---------- Extracted data ----------

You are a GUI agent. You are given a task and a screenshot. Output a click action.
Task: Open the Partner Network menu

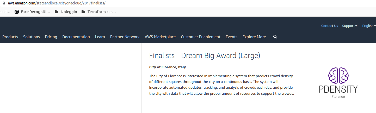[x=125, y=37]
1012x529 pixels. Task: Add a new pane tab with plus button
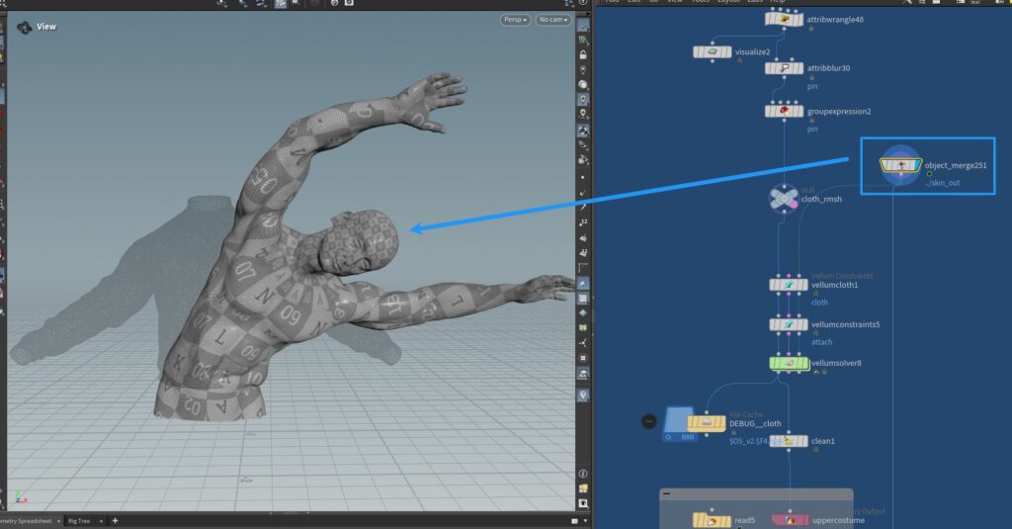tap(115, 520)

----------

**Exercise objective:** Reproduce exactly, with nothing added, the lines from the line with "Task: Open the Partner Network menu" through the end of the entries above; pictures are to be left out.

**Answer to the exercise:**
Task: Open the Partner Network menu

[x=125, y=37]
1012x529 pixels. Task: Add a new pane tab with plus button
tap(115, 520)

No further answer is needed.